The main feature in the neighborhood is the Centralno groblje ("central cemetery", 2.87 ha), one of two main graveyards in urban Belgrade (the other one being the Novo groblje ("new cemetery") in Zvezdara. The church dedicated to Birth of Saint John the Baptist is within the cemetery complex.

There are three elementary schools in the neighborhood: "Branislav Nušić" (founded in 1935), "Zmaj Jova Jovanović" (founded in 1967), and "Đura Daničić" (moved from Zvezdara in 1970).
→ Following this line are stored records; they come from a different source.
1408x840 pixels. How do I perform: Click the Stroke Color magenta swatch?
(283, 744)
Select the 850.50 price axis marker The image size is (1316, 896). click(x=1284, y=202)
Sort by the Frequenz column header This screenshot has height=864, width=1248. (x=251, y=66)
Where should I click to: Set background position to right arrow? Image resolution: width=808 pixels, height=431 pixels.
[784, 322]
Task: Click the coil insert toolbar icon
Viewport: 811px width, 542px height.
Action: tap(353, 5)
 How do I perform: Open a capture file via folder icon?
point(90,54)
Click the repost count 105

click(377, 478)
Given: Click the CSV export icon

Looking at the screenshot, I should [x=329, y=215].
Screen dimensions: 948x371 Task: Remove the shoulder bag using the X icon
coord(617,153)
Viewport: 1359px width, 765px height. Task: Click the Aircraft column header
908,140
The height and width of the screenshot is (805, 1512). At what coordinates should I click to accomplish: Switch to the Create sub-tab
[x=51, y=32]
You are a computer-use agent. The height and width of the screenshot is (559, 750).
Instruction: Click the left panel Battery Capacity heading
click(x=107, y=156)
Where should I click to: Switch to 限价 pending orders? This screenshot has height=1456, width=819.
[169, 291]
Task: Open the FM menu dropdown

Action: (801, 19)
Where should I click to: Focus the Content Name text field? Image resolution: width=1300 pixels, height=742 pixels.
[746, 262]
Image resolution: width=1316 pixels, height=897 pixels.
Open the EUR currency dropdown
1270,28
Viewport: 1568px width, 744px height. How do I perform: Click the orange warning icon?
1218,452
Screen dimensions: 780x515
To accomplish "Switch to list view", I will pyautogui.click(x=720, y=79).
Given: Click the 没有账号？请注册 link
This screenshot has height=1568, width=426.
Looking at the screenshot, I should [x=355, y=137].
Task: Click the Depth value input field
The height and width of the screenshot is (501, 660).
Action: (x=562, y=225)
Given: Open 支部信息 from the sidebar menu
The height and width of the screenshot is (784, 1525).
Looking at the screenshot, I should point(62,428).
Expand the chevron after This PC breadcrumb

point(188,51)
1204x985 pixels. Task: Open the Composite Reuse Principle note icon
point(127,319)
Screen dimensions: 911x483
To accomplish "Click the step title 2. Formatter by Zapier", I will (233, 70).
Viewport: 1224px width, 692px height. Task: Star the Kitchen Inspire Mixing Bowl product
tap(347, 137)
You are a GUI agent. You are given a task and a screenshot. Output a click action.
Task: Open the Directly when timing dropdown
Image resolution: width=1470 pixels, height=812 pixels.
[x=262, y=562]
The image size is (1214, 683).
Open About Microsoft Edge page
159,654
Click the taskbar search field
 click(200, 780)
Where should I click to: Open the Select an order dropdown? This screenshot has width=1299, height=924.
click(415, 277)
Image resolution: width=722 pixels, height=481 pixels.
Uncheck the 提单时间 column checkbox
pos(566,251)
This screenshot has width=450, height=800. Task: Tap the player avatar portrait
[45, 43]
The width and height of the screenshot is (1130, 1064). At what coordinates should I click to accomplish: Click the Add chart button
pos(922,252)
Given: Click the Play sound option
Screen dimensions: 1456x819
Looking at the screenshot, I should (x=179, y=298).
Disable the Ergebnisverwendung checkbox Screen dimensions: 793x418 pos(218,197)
In the central part of the neighborhood, in the park next to the health care center, there are busts of the Jerković brothers and the memorial plaque. Work of sculptor Radmila Graovac, they were placed in 1979, in the park's section called Tito's memorial rose garden. There is another monument dedicated to the brothers, in a different part of the city. It is placed in front of the elementary school "Braća Jerković" in the neighborhood of Železnik.

A green area between the streets of Braće Jerković, Jovana Bijelića and Meštrovićeva was reconstructed in May 2017 and turned into a mini-park which covers an area of 890 m2. It has two children's playgrounds and area for the senior citizens. New paths were placed so as the new lawn. Seedlings of the white birch were planted, so as the both deciduous and evergreen shrubs, including honeysuckle and Syrian rosemallow.

In May 2023, it was announced that 20 ha of largely uninhabited or formerly industrialized area along the entire west and southwest section of Braće Jerković will be urbanized. The zone is bounded by the streets of Darvinova on the north, Braće Jerković on the east, Bulevar Peke Dapčevića on the west, and Kružni put on the south. The project envisions a total floor area of 520,000 m2 of residential buildings and growth of population from 1,273 in 2023, to 13,000.

In November 2023, the neighborhood was chosen as the site for the monument to Milunka Savić, a Serbian World War I heroine. The monument will be located in Fontana Park, replacing the defunct fountain.

==Braće Jerković II==
Braće Jerković II or Veljko Vlahović (Serbian Cyrillic: Вељко Влаховић) was officially assigned name to the newer, southern extension of the neighborhood. It occupies the area between the streets of Braće Jerković, Pive Karamatijevića and Dragice Končar. Even though built in the 1970s, the name didn't live up and except for some official uses (like the real estate agencies advertising or the official style of the terminal station of the bus line 26). It was named after the Communist politician Veljko Vlahović (1914–75). In the early 2000s the name of the neighborhood was officially changed to Mitrovo Brdo. It had a population of 10,114 in 1981, 12,576 in 1991, 12,557 in 2002 and 13,501 in 2011.

== Braće Jerković III ==
Eastern, residential extension of the neighborhood. It is located between the streets of Dragice Končar on the south, Ignjata Joba on the north and Svetozara Radojčića on the east, with Central cemetery on the north-west. Main street in the neighborhood is Indire Gandi.